Tonight I made spaghetti with sausage for dinner. I asked Liv what her favorite part was and she said, "The sau-shits."
After telling Olivia the reason we have Easter she asked, "Why do we find eggs for Jesus?"
Liv: "I'm putting my tongue-lick in the baby's hair."
When I asked her why she was pulling out her hair:
Liv: "I'm picking flowers for you Mama."
Me: "Um, that is really gross, Please. Stop."
Liv: "Here, smell my hair flowers."
She wanted to know where crocodiles live so I told her in Florida. She looked at me and said, "like Florida, Fauna and Merriweather?"
After she watched a gang drive by on their Harleys, Liv said, "When I get bigger I want to be a motorcycle girl."
Liv (in tears): "If I go to college, who will be my mama?"

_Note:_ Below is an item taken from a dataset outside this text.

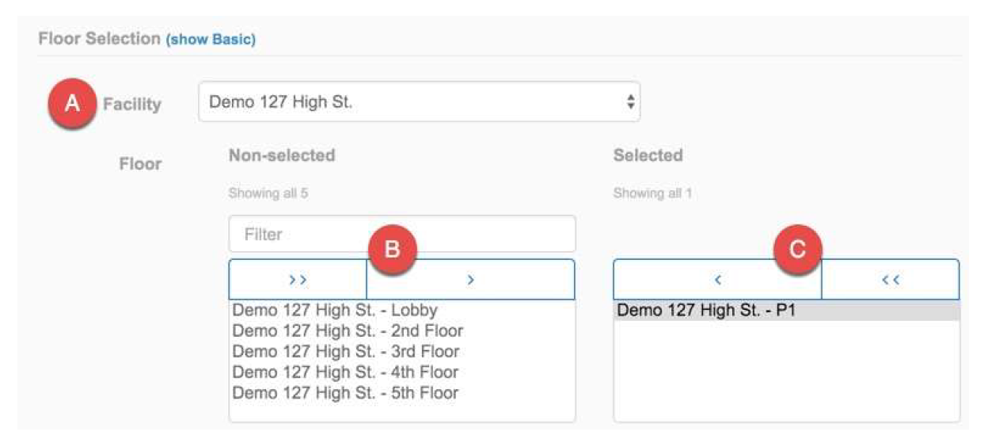Click the Selected column heading
Image resolution: width=1007 pixels, height=443 pixels.
click(x=648, y=155)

Our lesson at church this Sunday was about temples and I asked the kids what they think about when they see the temple. Liv said, "I think about the temple with flowers and a unicorn flying in the sky."
Liv: Do I look like a ballerina sheep?
Liv: When I get bigger I'm going to swing on vines in the jungle.
The other day I took the kids to Target and was trying to explain to my daughter what an air freshener was, since we haven't really had one before. She cut me off and said, "You mean like Air Wick?"
Who says kids don't learn anything from television?
Today I had the kids out shopping with me and had this conversation:
Liv: I think someone is at our house right now stealing our jam.
Fortunately when we got home, our jam was safe and sound. You know what kind of shenanigans those jam thieves can get up to.
Liv: Why did God make Barbies?
My daughter has been fretting lately about death (and college). Primarily because she is worried about not living here with me any more. So a few days ago she said: “Mama, when I die I want you to drive me to heaven.”
I told her I would.
The other day Liv made a birthday card for her dad and when she finished I asked her to tell me about it. She told me it was a llama belly and a stripper. (And no, she doesn't know what a stripper is, she made up a word for a bunch of stripes.)
Liv: Mama, who will I marry?
Me: I don’t know sweetie. A nice boy.
Liv: Like Dad is a nice boy?
Liv: I need someone to be like a twin to Dad so I can marry him.
Olivia has a strawberry shortcake friend doll called Ginger Snap.
I just noticed that she calls her "Ginger Snatch."
When asked what we could do to think about Jesus more this Christmas Olivia said:
"Daddy could wear white and dress up like him."
Liv: The only way I can rest my eyes is by watching a show when I’m laying down.
Liv: We shouldn't cut things off our body, right?
Liv: "When I drink water it goes into my brain, but chocolate milk goes into my tummy."
(trying to convince me to give her chocolate milk instead of water)
I’ve been trying to explain to Olivia that I work so I can earn money.
The other day she came over to where I was doing some work on my laptop and said, “Can you show me where the money comes out?”
Liv: "When I eat the last bite that means it’s all gone."
I overheard Olivia tell her little brother, "Parents are kind of like servants. They bring you stuff and sometimes do a show for you."
Liv (during breakfast) – What if we were hand eaters?
Me: You mean what if we ate with our hands?
Liv: No, what if we were haaaaaand eaters?
Me: I am not sure what you are talking about.
Liv (sounding exasperated): What if we ATE HANDS?
Me: Well, I think that would hurt.
Liv: Not OUR hands.
Me: Whose hands would we eat?
Liv: Bad guys’ hands. Then they couldn’t hold their guns.